[Material for the task]
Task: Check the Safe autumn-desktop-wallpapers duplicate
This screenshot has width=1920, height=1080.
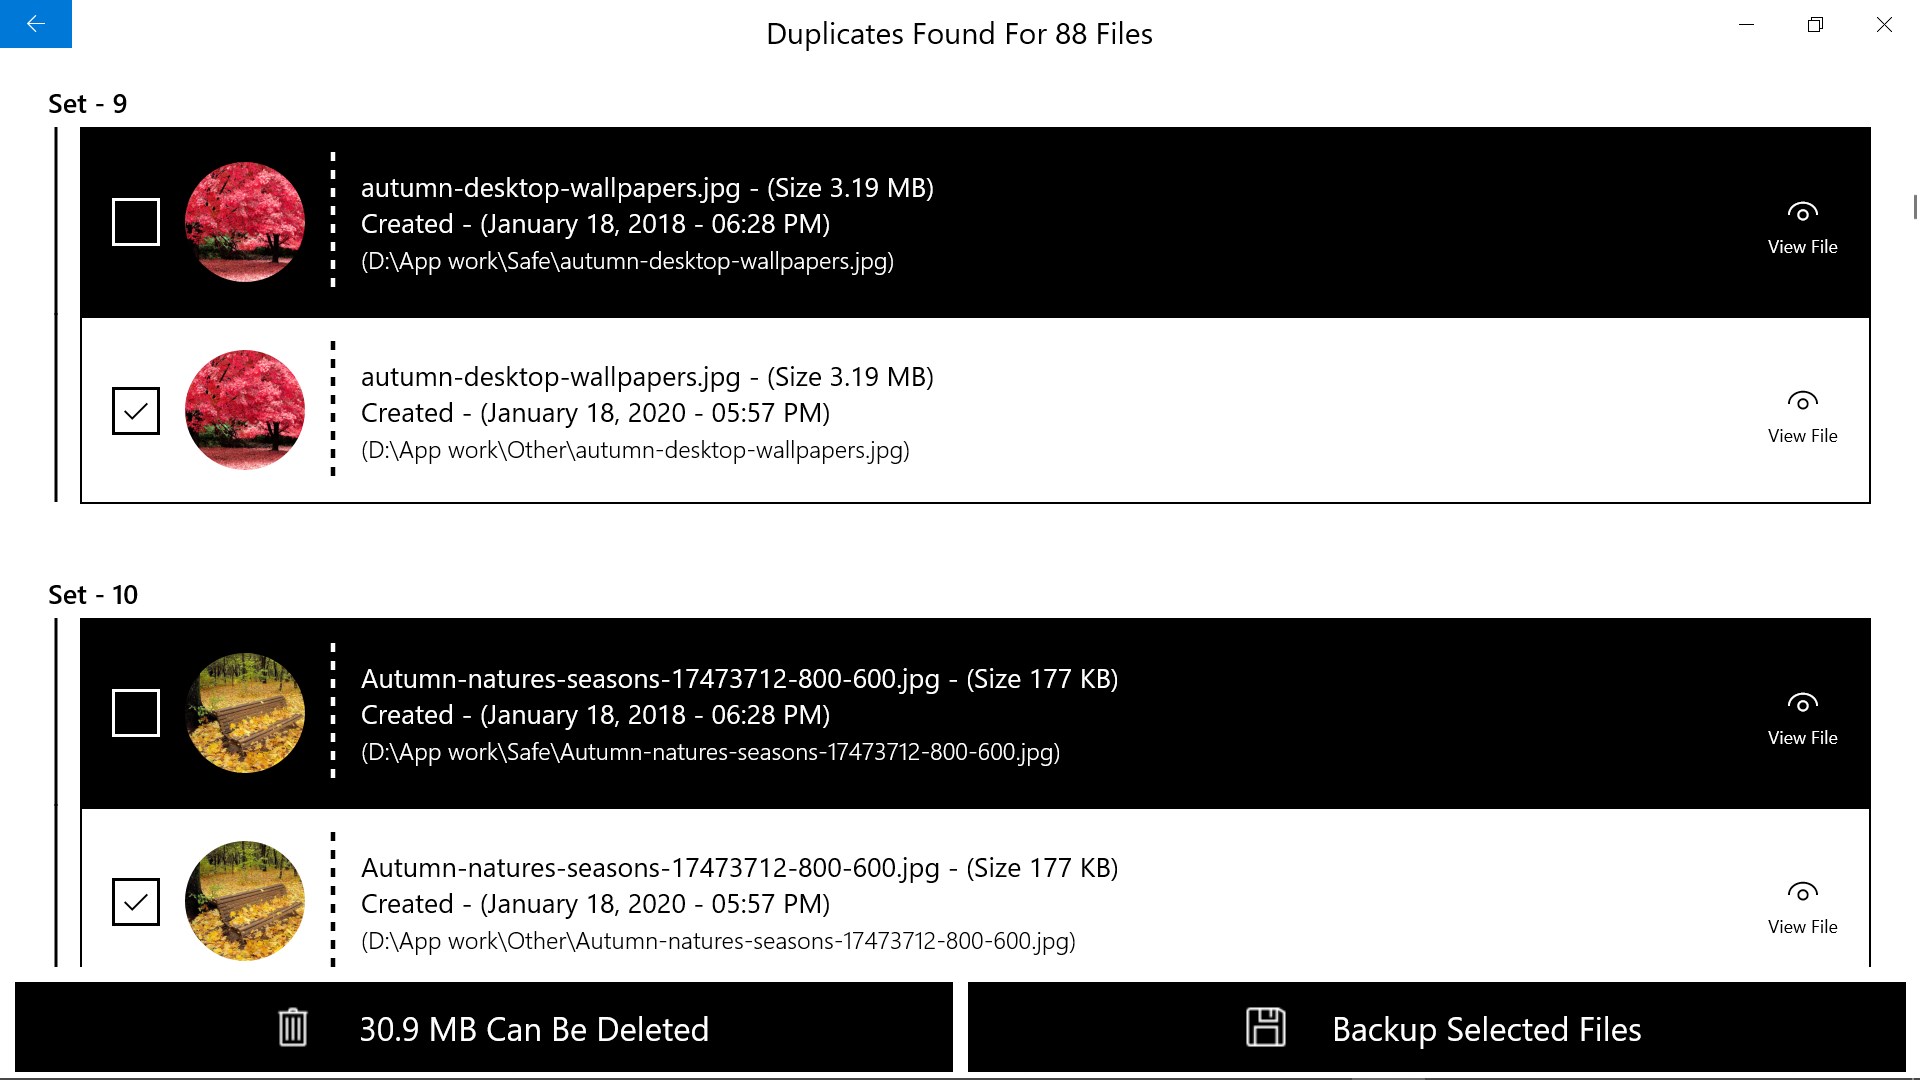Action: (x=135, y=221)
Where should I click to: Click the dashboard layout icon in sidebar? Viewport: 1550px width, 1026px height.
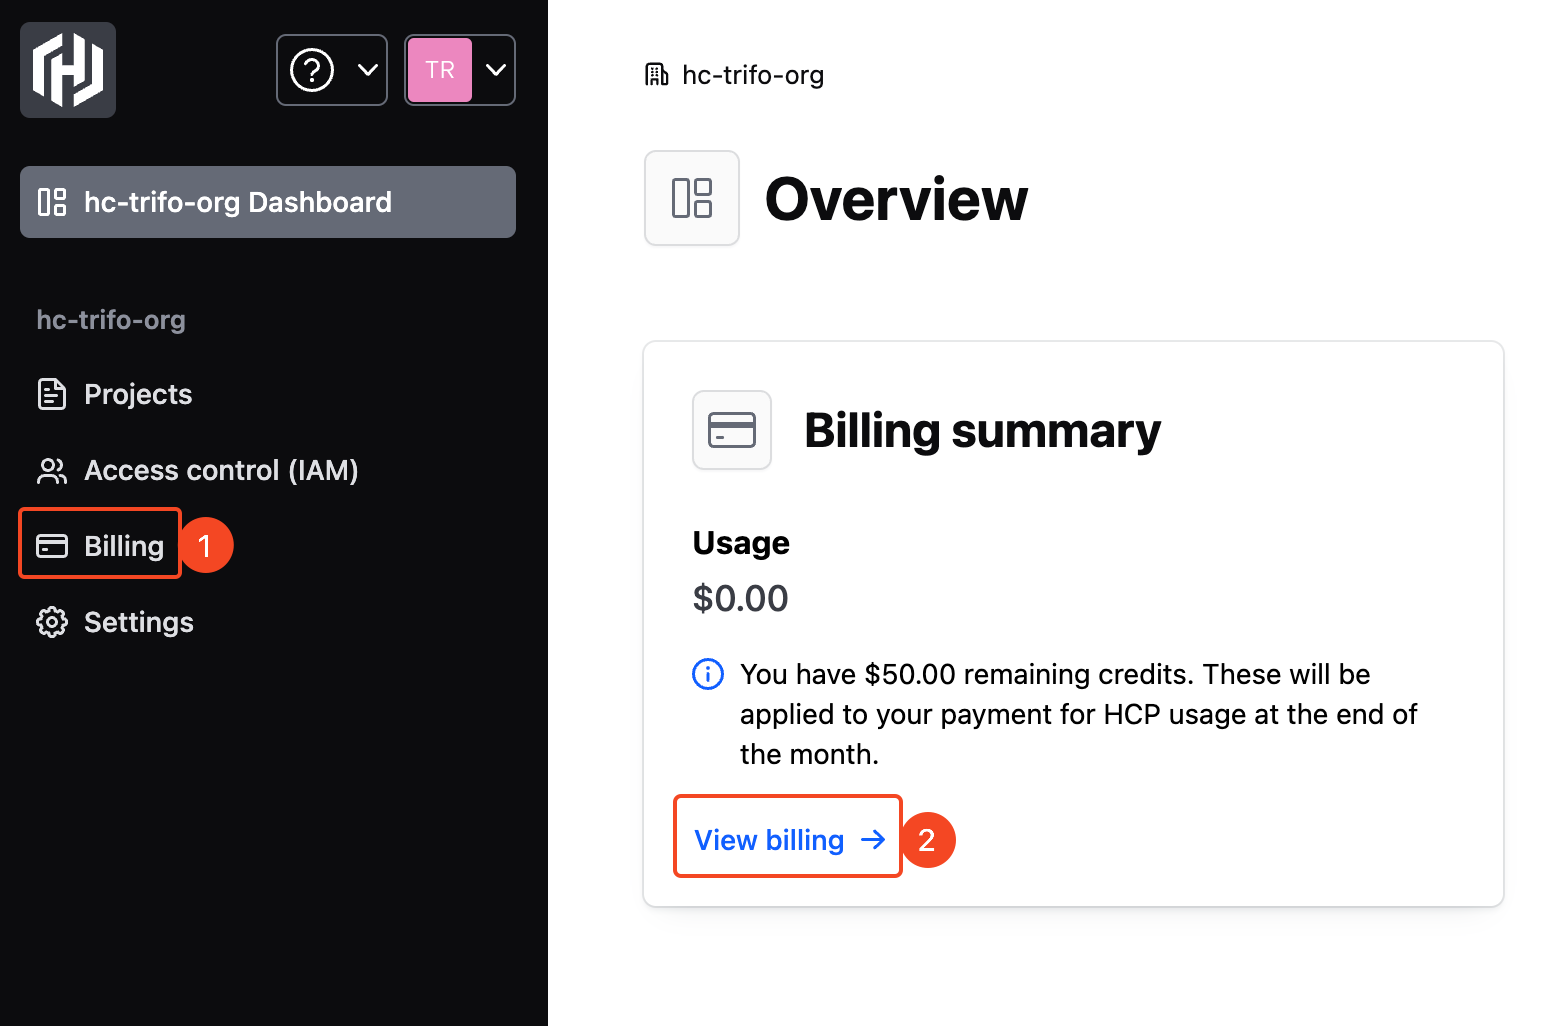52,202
[/Material for the task]
A faithful copy of all the data above is required, printed exactly and with no pictures.

== Solution for this task ==
Task: Check the Safe autumn-desktop-wallpapers duplicate
This screenshot has width=1920, height=1080.
Action: (x=135, y=221)
Where should I click to: Click the dashboard layout icon in sidebar? Viewport: 1550px width, 1026px height.
52,202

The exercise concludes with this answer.